After a series of terror threats and acts of vandalism, Rome authorities are considering proposals to create a video-monitored buffer zone around its most iconic monument: the Colosseum.
The Colosseum, or Flavian Amphitheater, was completed in the year 80 AD and in its nearly 2,000-year history has survived barbarian invasions, onslaughts and earthquakes. A series of recent events, however, have led authorities to consider stepping up its security.
Last August, police set up a high-security zone around the Colosseum, after the Islamic State issued a new threat to “conquer” Rome in a propaganda video.
New entrance gates were installed around the Colosseum to enable better surveillance and control by law enforcement, a move that was repeated around Saint Peter’s Basilica and the Vatican Museums, two other likely terrorist targets.
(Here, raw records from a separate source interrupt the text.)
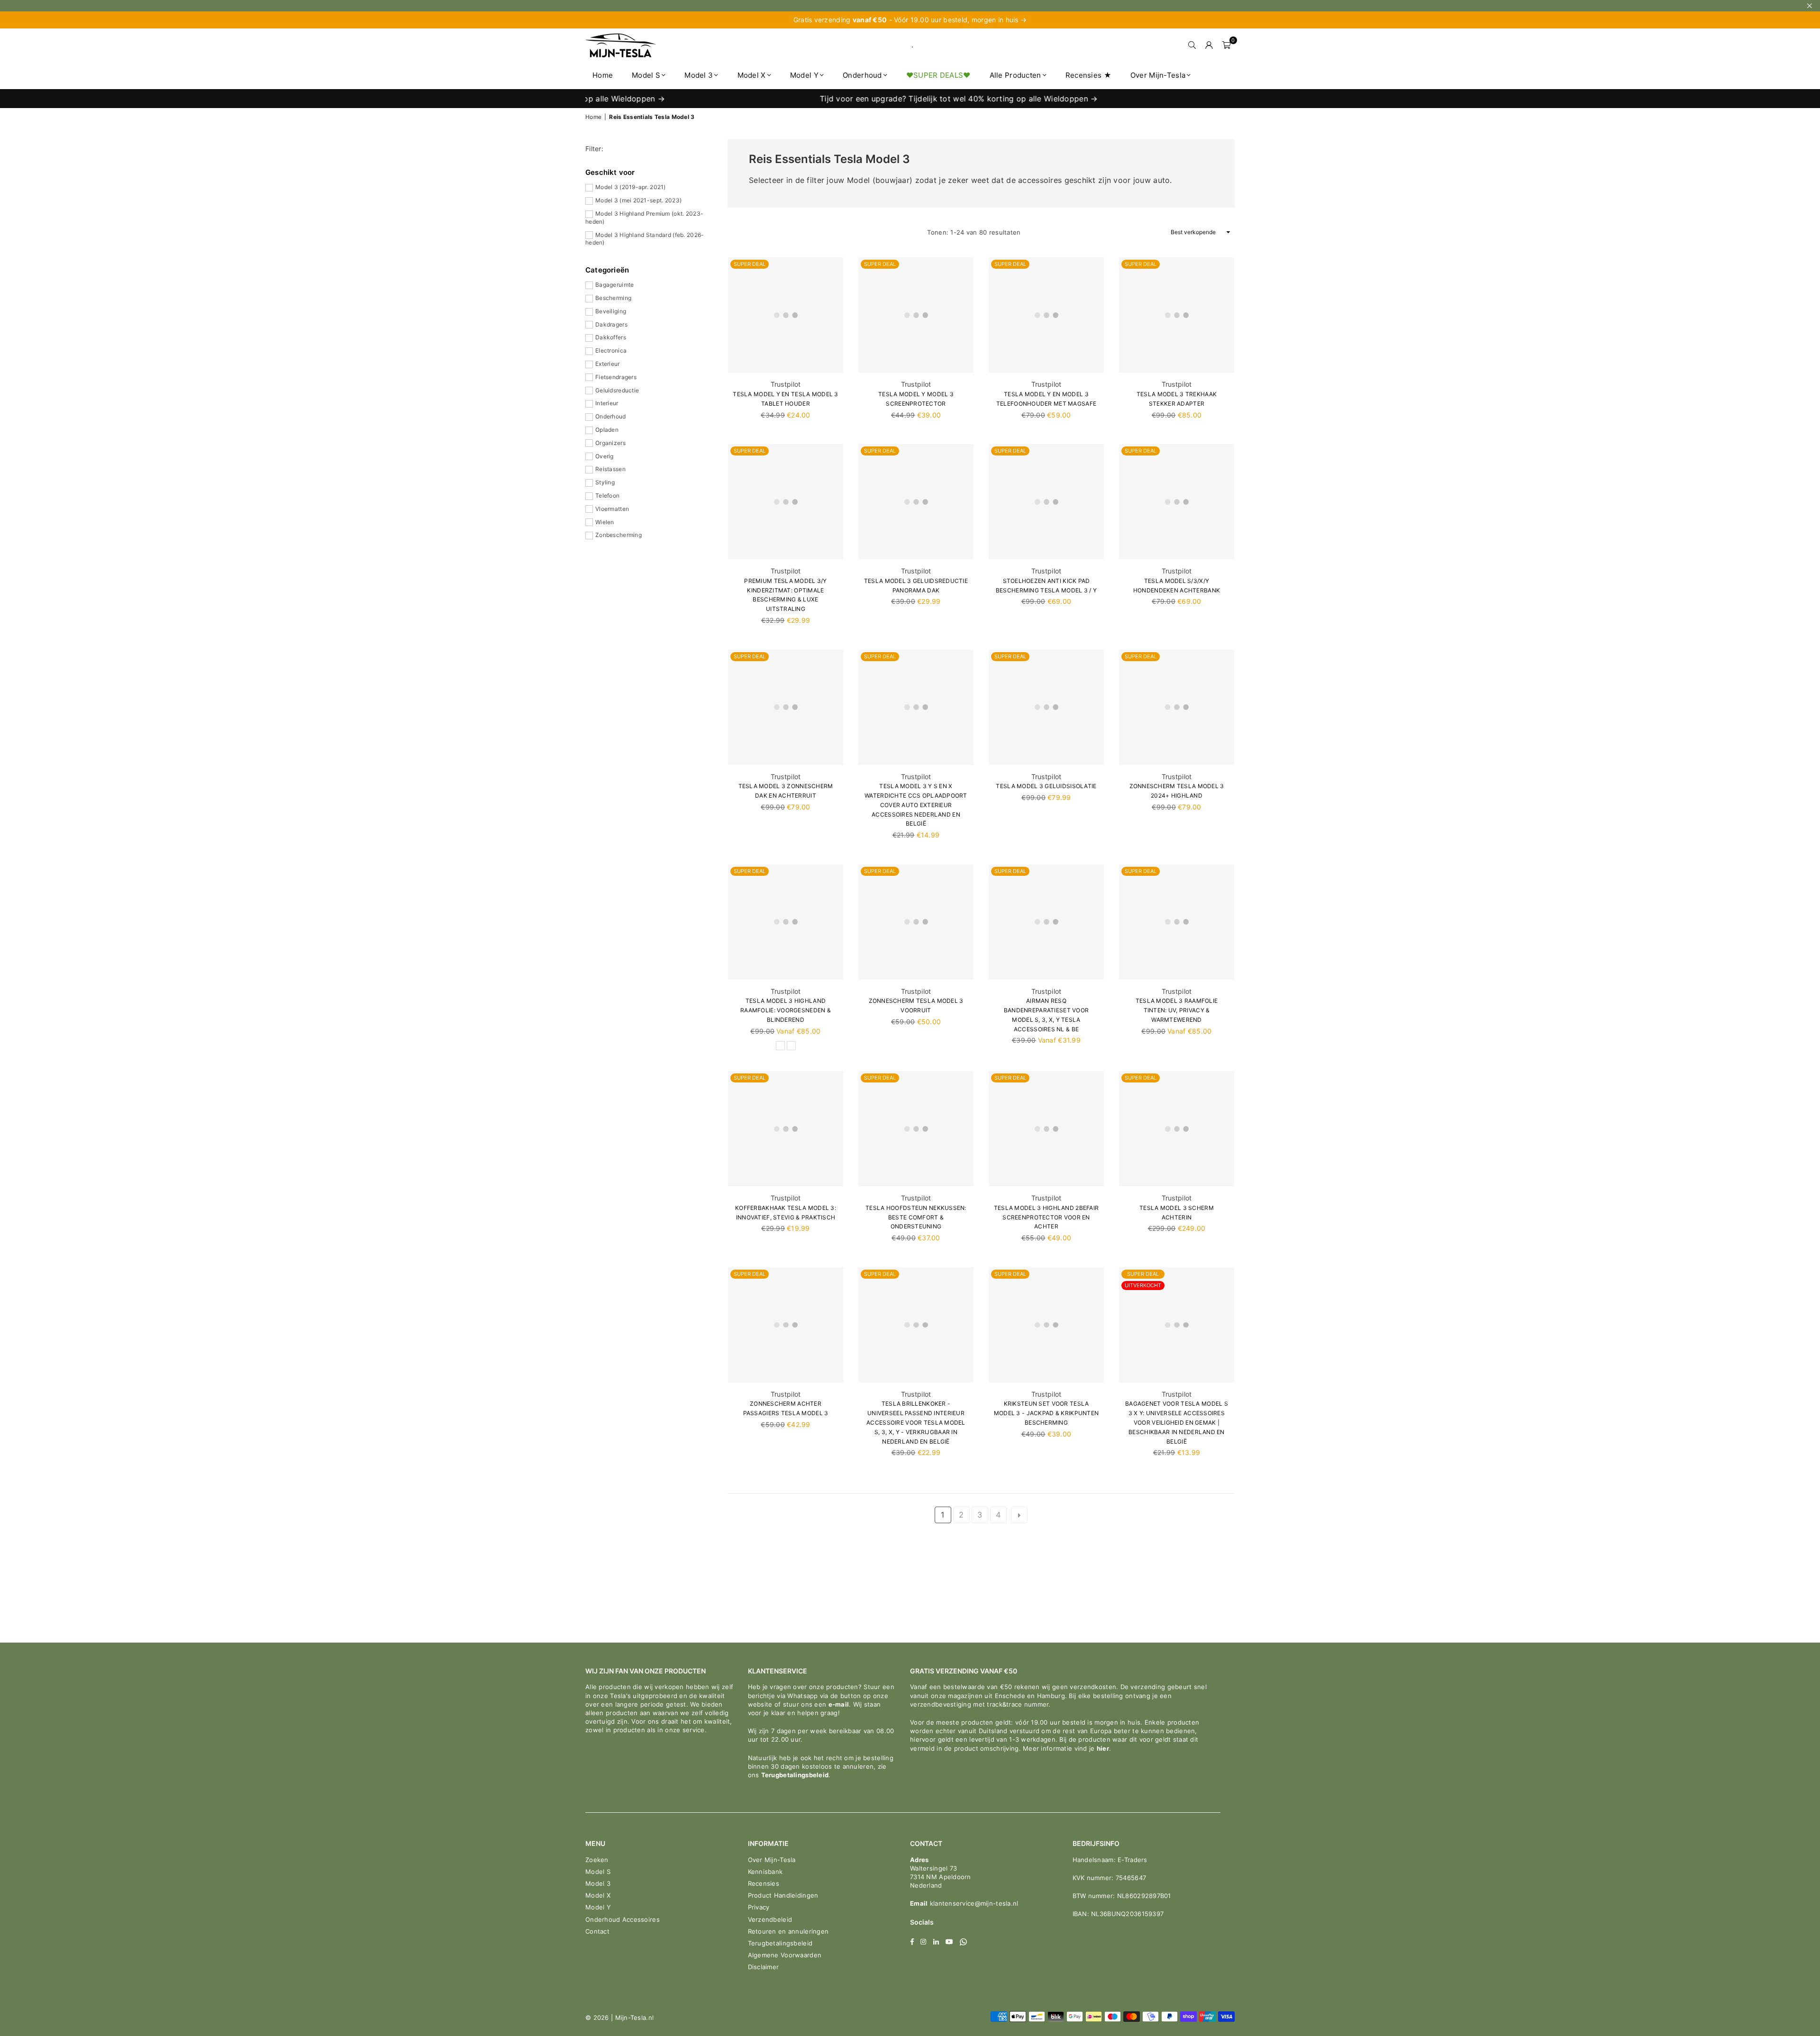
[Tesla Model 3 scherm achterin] (1176, 1128)
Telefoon (607, 495)
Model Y (804, 75)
In October, thousands of Muslims gathered outside the Colosseum to protest the closures of a number of “garage mosques,” a measure aimed at keeping young people becoming radicalized, authorities said.
During the demonstration, an imam led the group in chanting “Allahu Akbar,” as they prostrated themselves on the ground.
The next security measure would involve creating a no-go zone monitored by surveillance cameras, which would be active day and night, officials said.
“We are considering the idea of creating a no-access zone, a red zone,” said Francesco Prosperetti, the special superintendent for the Colosseum and the Roman Forum.
The chained-off area would have a radius of 50 feet under permanent surveillance of CCTV cameras.
“Our idea is to create a ring-shaped area during closure time safeguarded by an anti-intrusion system,” Prosperetti said. “The trouble is finding a way to distinguish between animal and human intrusion, otherwise you’ll have a cat triggering the alarm.”
The new discussion follows on an incident Monday when two Brazilian men attempted to climb over a gate to access the Colosseum. The men, who apparently were inebriated, lost their balance and fell some 13 feet down. One of the men escaped without injuries, but the other fractured his hipbone.
In a possibly unrelated event, on Monday afternoon two words—“Balto” and “Morte”—were found spray-painted on a Colosseum pillar.
The Colosseum recently underwent a massive, $7.2 million restoration, leaving the structure gleaming white and more imposing than ever under the Italian sun.
This first stage in the restoration process involved extensive cleaning to remove decades of grimy buildup that had left the ancient arena looking tired and neglected.
“It’s a beautiful day for Rome, the Colosseum and Italy,” said Italian Minister of Culture Dario Franceschini last July, at the conclusion of the three-year project.